-- Exercise A --
Transcribe the article on employee health awareness below, from "However, whether or" up to and including "unexpected health issues.".
-- Exercise B --
In the article on employee health awareness below, what share of U.S. deaths in 2008 is attributed to coronary heart disease?
-- Exercise C --
Take the article on employee health awareness below further, picking up after its final sentence.

-- Text under study --
· · · · ·

May is full of important health and wellness awareness dates, including Employee Health & Fitness Month, Disability Awareness Month and Women’s Health Week (May 13-19).
However, whether or not small businesses recognize these and other official declarations, there are two critical observations decision-makers need to make about their employees today, and consider year-round, because of their potential to directly impact business productivity and turnover costs.
First, U.S. workers are in denial about the likelihood of accidents and serious illnesses. In addition, they are not prepared to handle the financial consequences of unexpected health issues.
Workers’ Unrealistic Health Optimism
When it comes to anticipating a serious illness or accident, Americans may be overly optimistic. According to the American Cancer Society’s Cancer Facts & Figures 2012, one in three women and one in two men will be diagnosed with cancer at some point in their lives. The American Heart Association’s Heart Disease & Stroke Statistics 2012 shows that one in six U.S. deaths in 2008, was caused by coronary heart disease.

· · · · ·

-- Records shown --
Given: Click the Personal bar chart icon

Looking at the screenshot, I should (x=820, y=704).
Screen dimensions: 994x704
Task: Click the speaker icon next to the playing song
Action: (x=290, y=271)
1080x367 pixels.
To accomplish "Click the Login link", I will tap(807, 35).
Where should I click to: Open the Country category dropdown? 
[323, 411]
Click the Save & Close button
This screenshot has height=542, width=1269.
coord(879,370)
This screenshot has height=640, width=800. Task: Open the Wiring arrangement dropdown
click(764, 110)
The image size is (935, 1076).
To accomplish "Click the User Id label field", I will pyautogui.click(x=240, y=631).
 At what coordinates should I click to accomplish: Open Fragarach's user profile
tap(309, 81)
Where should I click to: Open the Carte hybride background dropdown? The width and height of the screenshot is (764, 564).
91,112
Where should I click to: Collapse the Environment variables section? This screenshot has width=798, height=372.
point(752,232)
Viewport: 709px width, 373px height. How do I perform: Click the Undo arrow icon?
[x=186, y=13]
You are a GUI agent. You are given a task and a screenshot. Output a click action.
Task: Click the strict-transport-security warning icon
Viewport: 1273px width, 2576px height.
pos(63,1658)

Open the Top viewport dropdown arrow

· · · · ·

-- Answer section A --
However, whether or not small businesses recognize these and other official declarations, there are two critical observations decision-makers need to make about their employees today, and consider year-round, because of their potential to directly impact business productivity and turnover costs.
First, U.S. workers are in denial about the likelihood of accidents and serious illnesses. In addition, they are not prepared to handle the financial consequences of unexpected health issues.

-- Answer section B --
One in six.

-- Answer section C --
Despite these findings, the 2012 Aflac WorkForces Report revealed six out of 10 workers (62 percent) think it’s not very or not at all likely they or a family member will be diagnosed with a serious illness like cancer, and more than half (55 percent) said they were not very or not at all likely to be diagnosed with a chronic illness, such as heart disease or diabetes.
In addition, despite optimism about their physical health, the study reveals that American workers also are concerned about their financial health, and many admit they are unprepared to handle the financial consequences of a serious illness or accident in their family.
Financial Strain & Productivity Drain
Half of American workers (51 percent) are trying to reduce debt, according to the Aflac study, and nearly six in 10 (58 percent) don’t have a financial plan to handle the unexpected. In addition, only eight percent of U.S. workers strongly agree their family will be financially prepared in the event of an unexpected emergency, and 28 percent have less than $500 (51 percent have less than $1,000) in savings for emergency expenses.
These are among the personal challenges weighing on workers’ minds daily and impacting individual productivity through absenteeism and distracted work. Decision-makers are keenly aware. In fact, 63 percent of leaders at small businesses believe that productivity is lost because employees are concerned about personal issues, according to the study.
The fact that American workers aren’t aware of their medical risks and the potential financial impact of those risks is a very real concern that is only compounded when workers don’t take full advantage of available benefits options or adjust their savings strategies to be more prepared.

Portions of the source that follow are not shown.